In cases occurring in California, two out of five children with neurological symptoms tested positive for EV-D68, as recently reported at a meeting of the American Academy of Neurology. In a more recent cluster of nine cases in Colorado, CSF samples from the children were negative for EV-D68, but four out of eight NP swabs were positive for the strain.
"In those California cases, the only detections were in respiratory samples, so it makes it really hard to know whether it was really causing the paralysis or if it was just a coincidental finding in a non-sterile site," Oberste explained.

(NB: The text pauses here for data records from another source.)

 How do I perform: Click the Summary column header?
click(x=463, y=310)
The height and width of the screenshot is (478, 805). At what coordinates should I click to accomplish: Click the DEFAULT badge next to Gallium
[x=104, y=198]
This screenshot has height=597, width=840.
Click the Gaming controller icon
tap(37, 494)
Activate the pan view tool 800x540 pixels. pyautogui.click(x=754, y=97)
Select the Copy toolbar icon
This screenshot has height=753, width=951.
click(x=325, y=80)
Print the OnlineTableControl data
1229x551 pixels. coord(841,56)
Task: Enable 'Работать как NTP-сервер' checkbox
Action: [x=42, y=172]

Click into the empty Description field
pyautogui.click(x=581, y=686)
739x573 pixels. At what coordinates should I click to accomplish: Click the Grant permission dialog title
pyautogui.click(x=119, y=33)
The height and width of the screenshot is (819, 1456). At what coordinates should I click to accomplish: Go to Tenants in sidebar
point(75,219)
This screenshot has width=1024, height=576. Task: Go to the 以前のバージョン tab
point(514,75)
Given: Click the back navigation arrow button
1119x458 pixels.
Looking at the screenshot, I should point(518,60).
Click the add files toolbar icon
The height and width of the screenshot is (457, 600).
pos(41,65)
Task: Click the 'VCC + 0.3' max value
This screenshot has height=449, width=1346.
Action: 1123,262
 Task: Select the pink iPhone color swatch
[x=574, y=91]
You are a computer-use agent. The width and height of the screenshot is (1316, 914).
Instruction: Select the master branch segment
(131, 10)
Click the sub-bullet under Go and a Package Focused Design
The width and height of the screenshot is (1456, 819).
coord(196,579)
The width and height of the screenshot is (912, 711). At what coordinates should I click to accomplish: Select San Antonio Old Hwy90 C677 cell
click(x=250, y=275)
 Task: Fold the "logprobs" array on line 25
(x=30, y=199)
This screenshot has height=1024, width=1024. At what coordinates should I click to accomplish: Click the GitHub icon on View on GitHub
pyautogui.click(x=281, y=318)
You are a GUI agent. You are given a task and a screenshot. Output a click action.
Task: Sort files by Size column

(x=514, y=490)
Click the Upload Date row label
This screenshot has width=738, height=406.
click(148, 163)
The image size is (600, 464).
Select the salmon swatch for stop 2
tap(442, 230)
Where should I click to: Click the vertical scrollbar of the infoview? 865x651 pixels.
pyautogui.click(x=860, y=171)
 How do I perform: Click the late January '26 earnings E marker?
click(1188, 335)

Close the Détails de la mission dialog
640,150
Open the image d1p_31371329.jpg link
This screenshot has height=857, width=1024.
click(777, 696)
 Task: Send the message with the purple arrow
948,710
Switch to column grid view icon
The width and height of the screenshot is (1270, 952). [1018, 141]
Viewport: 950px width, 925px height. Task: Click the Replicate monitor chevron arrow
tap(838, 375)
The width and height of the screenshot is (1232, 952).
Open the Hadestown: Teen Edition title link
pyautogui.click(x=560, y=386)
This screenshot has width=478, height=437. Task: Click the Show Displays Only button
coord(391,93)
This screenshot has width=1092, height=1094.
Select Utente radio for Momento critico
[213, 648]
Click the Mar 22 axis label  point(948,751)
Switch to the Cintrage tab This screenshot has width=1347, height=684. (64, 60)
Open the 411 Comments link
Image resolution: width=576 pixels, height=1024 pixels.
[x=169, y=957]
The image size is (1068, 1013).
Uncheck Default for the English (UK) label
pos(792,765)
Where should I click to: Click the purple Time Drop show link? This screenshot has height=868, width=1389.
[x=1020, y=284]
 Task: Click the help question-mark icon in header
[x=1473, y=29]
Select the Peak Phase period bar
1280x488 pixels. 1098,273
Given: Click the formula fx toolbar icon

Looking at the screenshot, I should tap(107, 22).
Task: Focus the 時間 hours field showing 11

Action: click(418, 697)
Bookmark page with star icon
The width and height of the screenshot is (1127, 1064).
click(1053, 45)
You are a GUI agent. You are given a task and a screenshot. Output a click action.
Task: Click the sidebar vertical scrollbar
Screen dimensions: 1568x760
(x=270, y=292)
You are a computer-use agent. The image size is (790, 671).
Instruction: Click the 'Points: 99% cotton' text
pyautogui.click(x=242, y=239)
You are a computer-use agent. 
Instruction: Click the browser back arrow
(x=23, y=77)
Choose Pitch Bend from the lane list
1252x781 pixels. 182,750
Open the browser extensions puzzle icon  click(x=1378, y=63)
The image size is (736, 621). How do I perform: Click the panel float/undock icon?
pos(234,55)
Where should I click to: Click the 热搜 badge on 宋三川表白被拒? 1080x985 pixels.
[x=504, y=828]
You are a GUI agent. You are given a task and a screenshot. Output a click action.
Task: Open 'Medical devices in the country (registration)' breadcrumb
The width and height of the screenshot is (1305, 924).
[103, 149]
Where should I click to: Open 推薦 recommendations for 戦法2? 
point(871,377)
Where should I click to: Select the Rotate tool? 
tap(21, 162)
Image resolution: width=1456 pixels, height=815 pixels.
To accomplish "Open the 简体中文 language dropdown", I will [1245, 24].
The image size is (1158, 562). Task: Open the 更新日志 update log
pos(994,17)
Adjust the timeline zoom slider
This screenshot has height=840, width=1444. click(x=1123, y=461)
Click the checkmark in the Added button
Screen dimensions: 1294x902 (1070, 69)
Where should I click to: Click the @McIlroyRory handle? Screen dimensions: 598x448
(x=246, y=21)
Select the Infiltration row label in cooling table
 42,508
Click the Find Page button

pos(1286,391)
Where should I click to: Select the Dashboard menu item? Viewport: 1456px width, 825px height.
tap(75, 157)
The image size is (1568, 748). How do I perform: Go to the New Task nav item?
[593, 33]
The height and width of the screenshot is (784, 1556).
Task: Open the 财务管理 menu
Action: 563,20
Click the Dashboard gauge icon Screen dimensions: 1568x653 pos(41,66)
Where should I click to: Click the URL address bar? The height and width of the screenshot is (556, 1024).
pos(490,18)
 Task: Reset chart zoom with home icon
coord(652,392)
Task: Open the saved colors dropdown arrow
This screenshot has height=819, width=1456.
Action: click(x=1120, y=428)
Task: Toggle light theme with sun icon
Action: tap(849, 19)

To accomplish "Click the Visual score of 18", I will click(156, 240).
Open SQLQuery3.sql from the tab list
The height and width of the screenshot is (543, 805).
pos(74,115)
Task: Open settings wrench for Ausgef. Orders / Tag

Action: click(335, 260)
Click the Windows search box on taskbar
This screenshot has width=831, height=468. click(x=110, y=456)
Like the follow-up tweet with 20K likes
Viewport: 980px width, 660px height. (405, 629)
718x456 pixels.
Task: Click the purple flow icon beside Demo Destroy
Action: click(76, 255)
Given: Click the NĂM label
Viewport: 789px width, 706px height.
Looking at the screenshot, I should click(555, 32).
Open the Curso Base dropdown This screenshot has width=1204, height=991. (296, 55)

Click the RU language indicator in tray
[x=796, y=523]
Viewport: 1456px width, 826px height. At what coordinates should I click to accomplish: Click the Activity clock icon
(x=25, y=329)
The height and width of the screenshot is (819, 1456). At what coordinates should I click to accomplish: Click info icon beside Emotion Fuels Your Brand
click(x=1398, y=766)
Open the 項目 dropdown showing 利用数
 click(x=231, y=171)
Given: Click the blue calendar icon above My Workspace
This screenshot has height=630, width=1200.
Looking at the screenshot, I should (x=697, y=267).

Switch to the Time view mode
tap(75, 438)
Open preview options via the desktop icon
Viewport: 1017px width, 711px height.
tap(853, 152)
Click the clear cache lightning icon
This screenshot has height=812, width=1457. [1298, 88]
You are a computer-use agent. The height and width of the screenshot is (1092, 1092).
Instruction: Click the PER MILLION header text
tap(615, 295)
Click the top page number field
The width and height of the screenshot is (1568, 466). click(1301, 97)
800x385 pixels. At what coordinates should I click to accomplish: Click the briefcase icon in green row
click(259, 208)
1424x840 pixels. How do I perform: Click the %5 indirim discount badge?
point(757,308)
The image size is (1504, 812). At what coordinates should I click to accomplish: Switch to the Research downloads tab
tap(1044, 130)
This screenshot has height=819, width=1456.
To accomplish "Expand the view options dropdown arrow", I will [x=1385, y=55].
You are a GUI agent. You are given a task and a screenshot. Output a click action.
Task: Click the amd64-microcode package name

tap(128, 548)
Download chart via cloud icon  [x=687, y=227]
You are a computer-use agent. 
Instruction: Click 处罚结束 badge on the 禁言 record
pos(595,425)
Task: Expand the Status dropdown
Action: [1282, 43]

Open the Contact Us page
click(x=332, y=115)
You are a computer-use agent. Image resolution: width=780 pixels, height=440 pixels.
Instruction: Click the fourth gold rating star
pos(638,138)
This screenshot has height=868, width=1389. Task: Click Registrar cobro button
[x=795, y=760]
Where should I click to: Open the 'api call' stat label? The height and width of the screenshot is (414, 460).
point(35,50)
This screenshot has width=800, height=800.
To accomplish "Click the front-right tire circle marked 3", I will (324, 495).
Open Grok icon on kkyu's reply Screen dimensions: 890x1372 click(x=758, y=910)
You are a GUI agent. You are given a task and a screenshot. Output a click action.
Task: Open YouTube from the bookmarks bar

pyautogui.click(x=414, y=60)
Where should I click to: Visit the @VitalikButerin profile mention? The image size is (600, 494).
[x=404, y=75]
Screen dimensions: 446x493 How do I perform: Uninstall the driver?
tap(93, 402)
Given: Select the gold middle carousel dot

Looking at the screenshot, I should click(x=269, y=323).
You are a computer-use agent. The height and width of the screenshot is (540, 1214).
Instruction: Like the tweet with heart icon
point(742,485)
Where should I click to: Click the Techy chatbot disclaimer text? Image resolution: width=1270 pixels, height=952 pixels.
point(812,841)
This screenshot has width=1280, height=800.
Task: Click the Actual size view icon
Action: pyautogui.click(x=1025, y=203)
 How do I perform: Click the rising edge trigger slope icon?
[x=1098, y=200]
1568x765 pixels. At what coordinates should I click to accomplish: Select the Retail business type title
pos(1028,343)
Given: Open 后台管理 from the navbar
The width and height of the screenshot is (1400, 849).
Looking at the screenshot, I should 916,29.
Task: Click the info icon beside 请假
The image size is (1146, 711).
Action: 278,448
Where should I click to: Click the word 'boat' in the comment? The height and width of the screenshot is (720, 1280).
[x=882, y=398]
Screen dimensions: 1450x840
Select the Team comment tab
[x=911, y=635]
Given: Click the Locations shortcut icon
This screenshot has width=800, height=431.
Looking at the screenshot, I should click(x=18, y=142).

"That's a question that's still up in the air ... If you have a highly prevalent organism it's hard to determine causation in a non-sterile site, [and] so far as I know, there has yet to be a detection in a sterile site sample like cerebrospinal fluid or serum. We are certainly looking, we and others, to see if there is a link ... Enteroviruses in general are known to cause neurologic illness, so it's plausible," Oberste said.
The agency now hopes to fend off possible perceptions of a spike in case numbers by getting the word out about the new, faster test.
"Because we've received so many samples in such a short time, there's a little bit of a lag in getting them finished testing," Oberste said. "Now we'll be able to test our samples more quickly, and presumably some of the states can test their own and will not send to us at all ... So there may be an apparent increase now that it is easy to test. We're trying to communicate that ... just so that people know that it's not necessarily a real increase, it's just simply catching up in some ways, or now that it's easier to test, it's easier to find," he said.
The lab is currently working on publishing the method, as well as putting the basic protocol on the CDC website. "That way, states and clinical labs can adopt it as an LDT," Oberste said.